Noninvasive assessment of angiogenesis by ultrasound and microbubbles targeted to αv-integrins

Background-Noninvasive methods for characterizing neovessel formation during angiogenesis are currently lacking. We hypothesized that angiogenesis could be imaged with the use of contrast-enhanced ultrasound (CEU) with microbubbles targeted to alpha(v)-integrins. Methods and Results-Microbubbles targeted to alpha(v)-integrins were prepared by conjugating echistatin (MBE) or monoclonal antibody against murine alpha(v) (MBalpha) to their surface.
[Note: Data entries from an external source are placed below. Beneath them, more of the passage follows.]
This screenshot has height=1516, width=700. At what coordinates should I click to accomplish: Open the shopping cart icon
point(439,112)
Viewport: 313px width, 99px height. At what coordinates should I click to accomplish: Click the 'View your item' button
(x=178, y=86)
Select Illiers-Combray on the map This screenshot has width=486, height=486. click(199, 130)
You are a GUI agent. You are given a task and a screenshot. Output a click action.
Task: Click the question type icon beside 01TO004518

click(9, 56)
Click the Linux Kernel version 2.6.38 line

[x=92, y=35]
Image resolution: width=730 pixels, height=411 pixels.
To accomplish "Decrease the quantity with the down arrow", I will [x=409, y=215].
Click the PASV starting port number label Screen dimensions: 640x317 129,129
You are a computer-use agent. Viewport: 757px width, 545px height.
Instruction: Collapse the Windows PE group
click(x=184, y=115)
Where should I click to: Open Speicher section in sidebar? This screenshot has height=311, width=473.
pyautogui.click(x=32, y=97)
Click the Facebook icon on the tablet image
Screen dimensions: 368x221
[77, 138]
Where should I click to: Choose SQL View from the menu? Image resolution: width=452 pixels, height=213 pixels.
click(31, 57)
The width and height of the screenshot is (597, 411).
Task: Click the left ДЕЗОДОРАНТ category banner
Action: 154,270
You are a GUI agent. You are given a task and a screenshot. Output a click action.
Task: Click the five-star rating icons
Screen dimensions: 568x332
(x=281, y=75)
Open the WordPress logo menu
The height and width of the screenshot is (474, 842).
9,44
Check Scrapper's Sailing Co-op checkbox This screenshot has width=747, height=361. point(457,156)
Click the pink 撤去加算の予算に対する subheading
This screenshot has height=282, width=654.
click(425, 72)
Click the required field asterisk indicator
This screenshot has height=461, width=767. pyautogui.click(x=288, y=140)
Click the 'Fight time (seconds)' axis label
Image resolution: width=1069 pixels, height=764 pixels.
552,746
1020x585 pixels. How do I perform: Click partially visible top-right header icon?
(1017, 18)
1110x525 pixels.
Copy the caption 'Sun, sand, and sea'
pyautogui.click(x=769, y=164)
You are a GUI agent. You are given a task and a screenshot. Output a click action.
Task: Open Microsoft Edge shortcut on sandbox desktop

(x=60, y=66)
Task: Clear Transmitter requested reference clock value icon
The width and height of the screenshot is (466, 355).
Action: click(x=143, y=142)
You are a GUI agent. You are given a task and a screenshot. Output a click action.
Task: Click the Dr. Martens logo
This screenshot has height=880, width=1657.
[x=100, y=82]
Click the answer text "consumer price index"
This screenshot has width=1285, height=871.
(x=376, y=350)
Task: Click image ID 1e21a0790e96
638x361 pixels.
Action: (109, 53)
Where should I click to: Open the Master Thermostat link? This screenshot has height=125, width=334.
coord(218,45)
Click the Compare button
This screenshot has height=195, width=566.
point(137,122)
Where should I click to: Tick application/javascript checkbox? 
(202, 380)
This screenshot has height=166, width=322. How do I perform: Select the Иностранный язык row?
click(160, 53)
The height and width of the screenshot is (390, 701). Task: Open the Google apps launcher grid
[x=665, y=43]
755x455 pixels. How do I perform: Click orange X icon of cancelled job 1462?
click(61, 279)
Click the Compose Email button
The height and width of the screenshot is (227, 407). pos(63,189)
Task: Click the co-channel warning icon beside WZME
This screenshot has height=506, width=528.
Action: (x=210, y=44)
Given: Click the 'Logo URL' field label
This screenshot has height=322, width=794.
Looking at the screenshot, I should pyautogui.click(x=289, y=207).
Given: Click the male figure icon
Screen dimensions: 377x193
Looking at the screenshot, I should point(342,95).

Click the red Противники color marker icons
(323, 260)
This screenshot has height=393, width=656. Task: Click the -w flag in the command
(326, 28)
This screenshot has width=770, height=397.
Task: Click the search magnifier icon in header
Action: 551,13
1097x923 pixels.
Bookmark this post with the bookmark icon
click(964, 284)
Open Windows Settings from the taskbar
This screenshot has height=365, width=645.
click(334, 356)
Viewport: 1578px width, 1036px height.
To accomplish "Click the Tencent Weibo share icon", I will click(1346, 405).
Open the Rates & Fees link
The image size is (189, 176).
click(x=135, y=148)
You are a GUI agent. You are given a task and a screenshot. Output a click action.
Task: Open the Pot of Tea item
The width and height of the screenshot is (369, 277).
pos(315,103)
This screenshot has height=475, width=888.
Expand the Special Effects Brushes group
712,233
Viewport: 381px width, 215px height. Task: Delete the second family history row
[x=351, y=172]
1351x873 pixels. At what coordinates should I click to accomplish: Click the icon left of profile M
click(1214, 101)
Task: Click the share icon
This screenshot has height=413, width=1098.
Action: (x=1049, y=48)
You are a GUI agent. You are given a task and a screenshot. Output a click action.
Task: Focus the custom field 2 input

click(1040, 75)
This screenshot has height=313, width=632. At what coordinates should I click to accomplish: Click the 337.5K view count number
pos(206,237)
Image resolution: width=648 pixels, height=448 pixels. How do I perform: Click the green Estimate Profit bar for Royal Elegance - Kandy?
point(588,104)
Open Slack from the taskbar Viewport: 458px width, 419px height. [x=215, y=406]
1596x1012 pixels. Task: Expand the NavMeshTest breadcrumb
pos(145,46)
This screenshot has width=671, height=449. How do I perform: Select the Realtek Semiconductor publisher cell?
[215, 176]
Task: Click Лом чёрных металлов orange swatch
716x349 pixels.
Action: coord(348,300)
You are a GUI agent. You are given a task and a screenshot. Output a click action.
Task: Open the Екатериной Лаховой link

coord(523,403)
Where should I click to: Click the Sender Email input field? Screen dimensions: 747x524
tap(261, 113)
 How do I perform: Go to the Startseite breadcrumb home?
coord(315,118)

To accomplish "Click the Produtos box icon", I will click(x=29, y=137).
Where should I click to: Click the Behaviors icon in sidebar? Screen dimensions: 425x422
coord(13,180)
Control microbubbles (MBc) were also prepared. The microvascular behavior of these microbubbles was assessed by intravital microscopy of the cremaster muscle in mice treated for 4 days with sustained-release FGF-2. Microvascular retention was much greater (P<0.01) for MBE (11 +/- 6 mm(-3)) and MBα (10 +/- 7 mm(-3)) than that for MBc (1 +/- 1 mm(-3)). Retained MBE and MBα attached directly to the microvascular endothelial surface. Microbubble retention in 4 control mice was minimal. Subcutaneous matrigel plugs enriched with FGF-2 were created in 12 mice and studied 10 days later. Neovessels within the matrigel stained positive for α(v)-integrins. CEU demonstrated greater (P<0.01) acoustic intensity for MBE (16.0 +/- 5.9 U) and MBalpha (17.0 +/- 5.5 U) compared with MBc (5.8 +/- 2.6 U). The signal from targeted microbubbles (MBE and MBalpha) correlated well (r=0.90) with the matrigel blood volume determined by CEU perfusion imaging. Conclusions-CEU with microbubbles targeted for alpha(v)-integrins may provide a noninvasive method for assessing therapeutic angiogenesis.